Domingo 2º de Cuaresma


El Evangelio dice que Jesús se hizo acompañar por Pedro, Santiago y Juan, y con ellos subió a una montaña muy alta, y allí arriba, delante de ellos y junto a Elías y Moisés, se transfiguró. Y no sabéis los ríos de tinta que se han gastado y la de páginas que se han escrito comentando este pasaje evangélico. Ideas no faltan para estar hablando de esto durante mucho tiempo. Pero tenemos sólo un ratito y son tres las lecturas bíblicas que hemos escuchado.

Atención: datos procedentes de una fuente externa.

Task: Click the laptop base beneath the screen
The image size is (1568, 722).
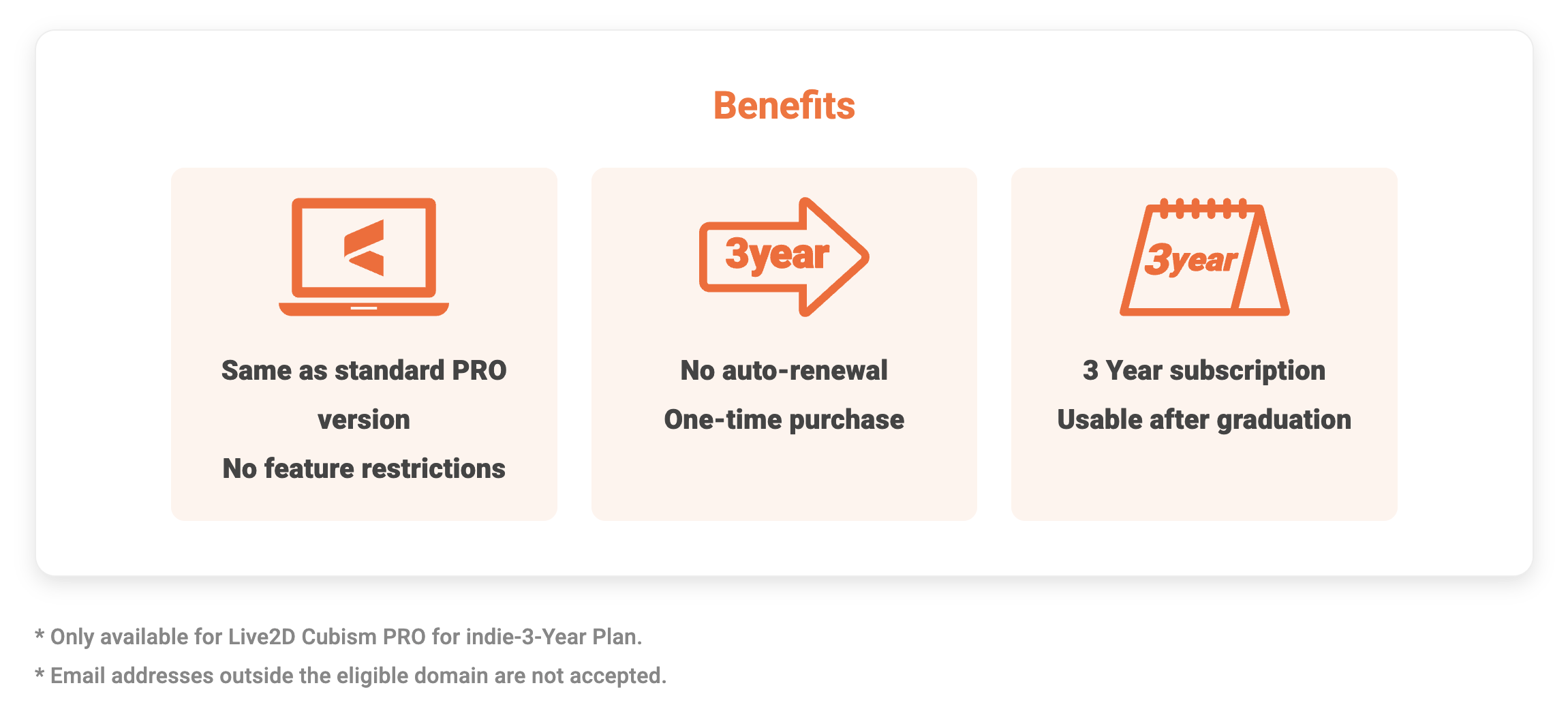Action: pos(364,309)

Cuando tenemos unos días libres y podemos salir de vacaciones solemos escoger entre el mar y la montaña. Otros se van a ver a la familia. Cada uno según sus gustos. Yo he de reconocer que me chifla la montaña. No soy escalador ni montañero de postín; apenas andarín, pero disfruto con los preparativos, mirando mapas y estudiando alternativas. Para subir hay que ir algo preparado: calzado, ropa, alimentos, agua, en fin todo lo necesario y nada que sea superfluo. Y mirar el tiempo meteorológico y el tiempo del reloj. Conviene madrugar, porque el regreso hay que hacerlo preferentemente con luz solar.
Una vez se comienza a andar ya se nota que los pies se van volviendo cada vez más perezosos, y que las rodillas, los tobillos, las caderas, que normalmente no las sentimos, empiezan a hacerse presentes dándose a notar. Incluso la boca se niega a hablar y reclama agua. La respiración se hace más profunda y más rápida. Cuando la senda se empina como que se sube la sangre a la cabeza y siente uno el martilleo del pulso en lo alto de las sienes. Si se para uno a recobrar el aliento y mira hacia arriba y luego hacia abajo, la pregunta surge rápida: ¿qué hago yo aquí, a dónde pretendo llegar, no estaría mejor allá abajo junto al riachuelo tumbado sobre la hierba? Mirar hacia arriba te da hasta mareo. Pero uno sigue y llega al final. Y el espectáculo de la cima le transfigura a uno de tal manera, que ya no piensa en el esfuerzo realizado, en el cansancio, en el peso que tiene la mochila; y hasta se olvida uno de que hay que volver a bajar, porque allí hasta puede ser peligroso permanecer más tiempo del prudencial.
Hoy tenemos en el evangelio una bonita imagen de lo que es la vida cristiana. Sí, está la transfiguración, la gloria y la meta, la felicidad del Reino de Dios en todos y para todos. Pero está la subida, que hay que hacerla en buena compañía y sin ahorrar esfuerzo y hasta sacrificio. Está la cruz, tan difícil de encajar en nuestra vida, pero que debemos asumir como la asumió el mismo Jesús. Como Pedro podemos negarla, y pretender participar sólo de lo que nos apetece y nos causa placer. El Reino sufre violencia, dijo Jesús.
Así lo entendió también Abrahán, cuando sin pensarlo, porque ¡cómo lo iba comprender!, coge a su hijo Isaac y lo necesario para el sacrificio para llevar a cabo obedeciendo el mandato de Yahvéh.
Pero no, Dios no quiere esos sacrificios. Sólo aceptó el de su Hijo, como dice San Pablo en la segunda lectura de hoy. La única violencia que nos está permitida, y que es obligada si estamos por Jesús y por el Reino de Dios es la propia de negarnos a nosotros mismos. En nuestra vida cristiana no tenemos más enemigo que nuestro yo, que se quiere constituir en el centro de la vida, y ofrece resistencia al amor a los demás y a nuestra opción por seguir a Jesús en el servicio entregado y en la fraternidad.
Dios está con nosotros, ¿quién estará contra nosotros? Dios es quien justifica, ¿quién va a condenarnos? ¿Quién acusará a los elegidos de Dios si Él es el fiador?